Sparks flew as a grinder buzzed through the steel of an AK-47 assault rifle Monday morning in Colorado Springs.
About two dozen people braved temperatures in the teens to watch and cheer as 64-year-old Mike Warren presented his weapon for destruction.
The act, which happened shortly after 11 a.m. behind a warehouse near Interstate 25 and Colorado Avenue, put an end to what Warren called “a burden” he’s been carrying since just after the Sept. 11, 2001 terror attacks on the World Trade Center and the Pentagon.
“I was afraid,” he said. “They were guarding my fishing hole for terrorists. I stashed it away and didn’t tell anybody about it.”
Warren, a fisherman and hunter who has no intention of disposing of his sporting weapons, said the “last straw” for his assault rifle “was the massacre of those children at Sandy Hook,” referring to the Dec. 14, 2012 killing of 20 first-graders and six adults at a Connecticut elementary school.
The former defense attorney employed the services of a recently formed nonprofit called RAWtools and partnered with the Pikes Peak Justice and Peace Commission on Monday to launch “Guns-to-Garden Tools.”
The initiative gets its inspiration from The Bible, said Mike Martin, whose company RAWtools is being incorporated this week. Martin pointed to Isaiah 2:4, which states “They will beat their swords into plowshares and their spears into pruning hooks.

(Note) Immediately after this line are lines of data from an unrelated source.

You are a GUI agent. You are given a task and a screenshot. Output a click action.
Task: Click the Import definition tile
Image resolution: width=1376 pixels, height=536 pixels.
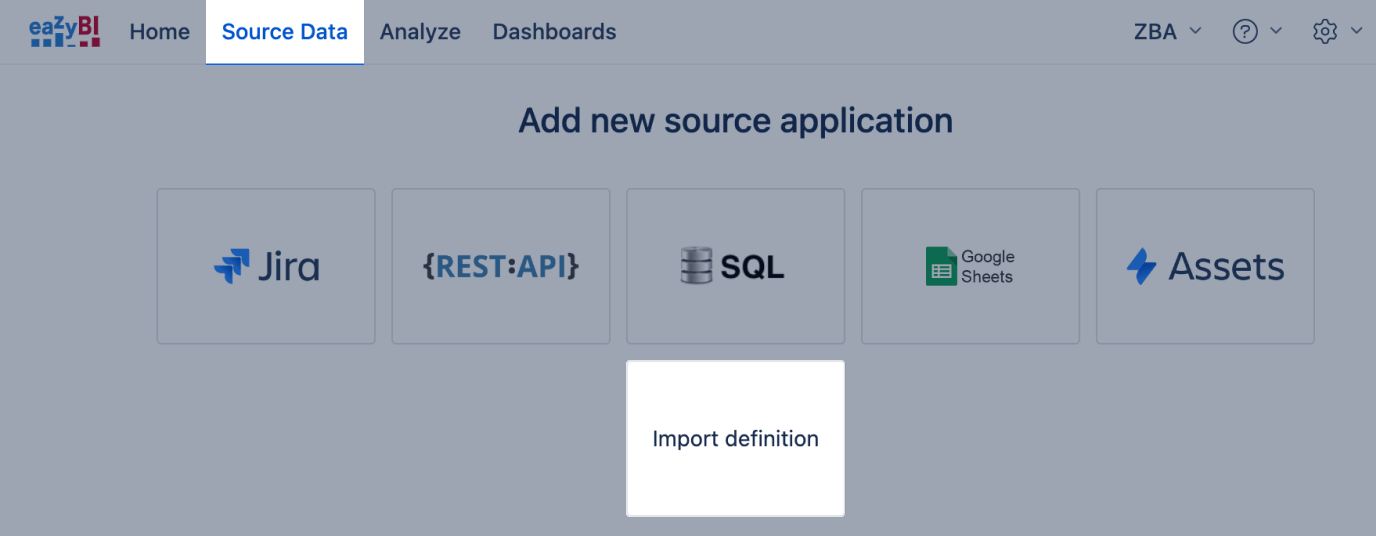[x=735, y=439]
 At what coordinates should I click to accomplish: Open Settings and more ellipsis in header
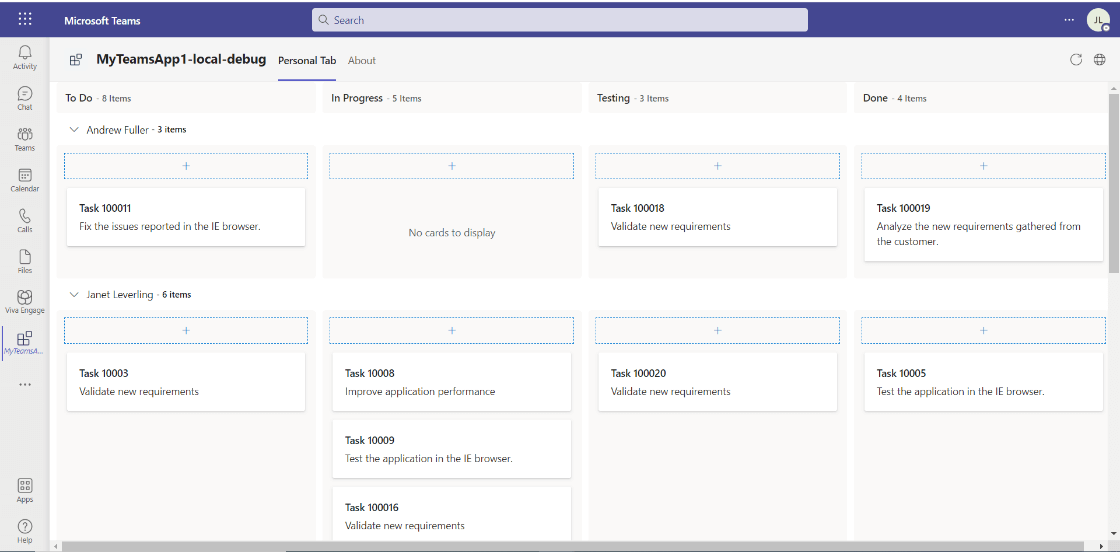pyautogui.click(x=1069, y=20)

Nation will not take up sword against nation, nor will they train for war anymore.”
Warren’s weapon will be heated, reshaped and turned into a garden trowel, a cultivator and a weed puller, Martin said, noting that the “RAW” in the nonprofit’s name is “war” spelled backward.
The garden tools will be donated to Ranch Community Garden on the property of the Beth-El Mennonite Church in Colorado Springs.
Warren, a former infantry soldier, stressed that he is not an activist and did not want to make a political statement.
“That’s beyond my pay grade,” he said. “I speak for nobody but myself.”
The ceremony began with a rap performed by Mary Sprunger-Froese. The long-time friend of Warren warmed the crowd on the snowy morning with such lyrics as “transformation, transform the nation,” which had several people in the crowd joining the chant.
The event ended with Warren holding the severed assault rifle high in the air.
“Thank God I’m free of the damn thing,” he said.